Retrospective Study
Copyright ©The Author(s) 2016. Published by Baishideng Publishing Group Inc. All rights reserved.
World J Gastrointest Oncol. Apr 15, 2016; 8(4): 410-415
Published online Apr 15, 2016. doi: 10.4251/wjgo.v8.i4.410
Clinicopathological features of patients with middle third gastric carcinoma
Jin Hong Kim, Jae Kyoon Joo, Seong Yeob Ryu, Ho Gun Kim, Jae Hyuk Lee, Dong Yi Kim
Jin Hong Kim, Jae Kyoon Joo, Seong Yeob Ryu, Ho Gun Kim, Dong Yi Kim, Division of Gastroenterologic Surgery, Department of Surgery, Chonnam National University Medical School, Gwangju 501-757, South Korea
Jae Hyuk Lee, Department of Pathology, Chonnam National University Medical School, Gwangju 501-757, South Korea
Author contributions: Kim JH performed the research and wrote the paper; Joo JK and Kim HG designed the research; Ryu SY contributed to the analysis; Lee JH provided clinical advice and performed the research; Kim DY conceived this research and supervised the report.
Institutional review board statement: This study was reviewed and approved by the Ethics Committee of the Chonnam National University Hospital.
Informed consent statement: Patients were not required to give informed consent to the study because the analysis used anonymous clinical data that were obtained after each patient agreed to treatment by written consent.
Conflict-of-interest statement: We have no financial relationships to disclose.
Data sharing statement: No additional data are available.
Open-Access: This article is an open-access article which was selected by an in-house editor and fully peer-reviewed by external reviewers. It is distributed in accordance with the Creative Commons Attribution Non Commercial (CC BY-NC 4.0) license, which permits others to distribute, remix, adapt, build upon this work non-commercially, and license their derivative works on different terms, provided the original work is properly cited and the use is non-commercial. See: http://creativecommons.org/licenses/by-nc/4.0/
Correspondence to: Dong Yi Kim, MD, Professor, Division of Gastroenterologic Surgery, Department of Surgery, Chonnam National University Medical School, Hakdong, Donggu, Gwangju 501-757, South Korea. dockim@jnu.ac.kr
Telephone: +82-62-2206450 Fax: +82-62-2271635
Received: January 5, 2016
Peer-review started: January 5, 2016
First decision: January 30, 2016
Revised: February 22, 2016
Accepted: March 14, 2016
Article in press: March 16, 2016
Published online: April 15, 2016
Abstract

AIM: To compared the prognosis of middle third gastric carcinoma (MGC) patients with those of patients with proximal/distal gastric carcinoma (PGC/DGC).

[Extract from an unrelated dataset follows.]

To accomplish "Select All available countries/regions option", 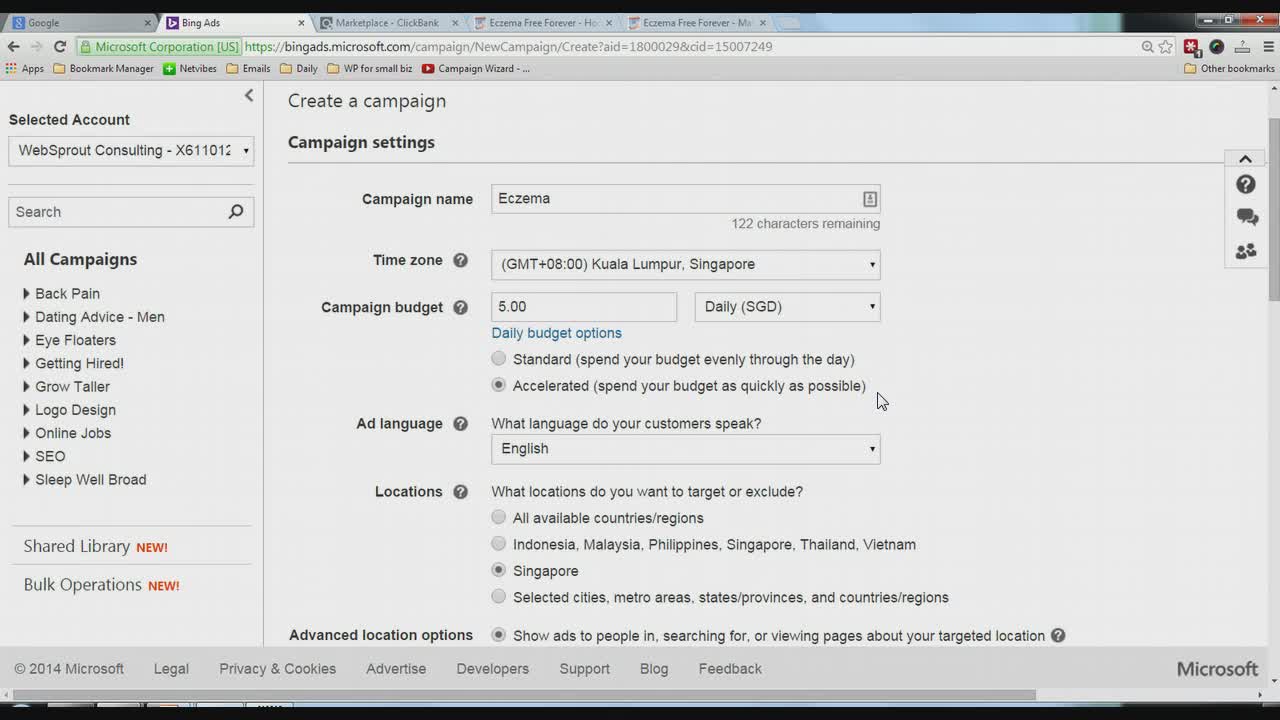I will tap(499, 518).
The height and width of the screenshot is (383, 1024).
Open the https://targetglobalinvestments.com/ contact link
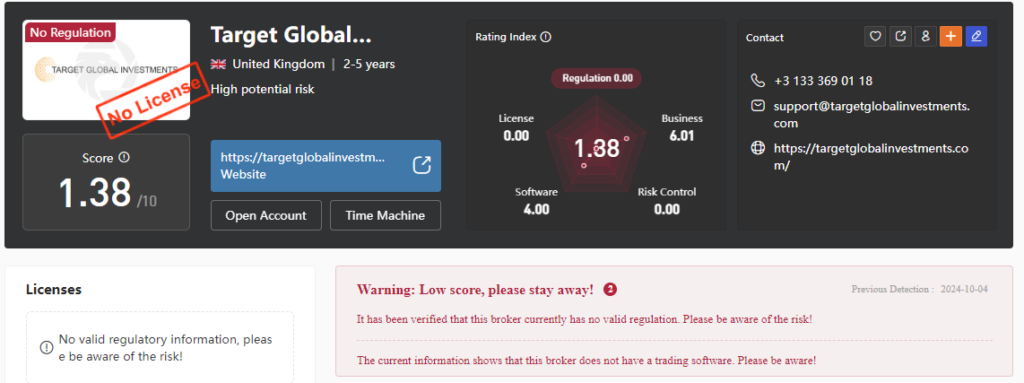871,157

METHODS: Of 3299 patients diagnosed with gastric carcinoma who underwent surgery at our hospital over a 15-year period, 919 (27.9%) were diagnosed with MGC. For each patient, the following information was obtained from hospital records: Age, sex, tumor size, depth of invasion, histologic type, nodal involvement, extent of lymph node dissection, hepatic metastasis, peritoneal dissemination, stage at initial diagnosis, operative type, curability, and survival rate.

RESULTS: T1 category tumors were more common in patients with MGC than in patients with PGC (P < 0.001). Tumor stage (stage I), N category (N0), and T category (T1) significantly influenced the 5-year survival rates for patients with curatively resected tumors. A multivariate analysis showed that age, tumor size, serosal invasion, lymph node metastasis, and curability were significant predictors of survival in patients with MGC. The survival rate for MGC patients was similar to that for PGC/DGC patients (52.8% vs 44.4%/51.4%, P = 0.1138). The 5-year survival rate for MGC patients with curative resection was higher than that for MGC patients with non-curative resection (62.9% vs 8.7%, P < 0.001).

CONCLUSION: These results indicate that tumor location did not affect the prognosis. Curative resection is important for improving the prognosis of patients with MGC.

Keywords: Middle third gastric carcinoma, Prognosis, Curative resection

Core tip: The clinicopathological features of the patients with middle third gastric carcinoma (MGC) were reviewed retrospectively. Tumor location did not affect the prognosis. When the MGC group was divided into patients with or without curative resection, the survival rates were higher for patients with curative resection. Therefore, curative resection is important for improving the prognosis of patients with MGC.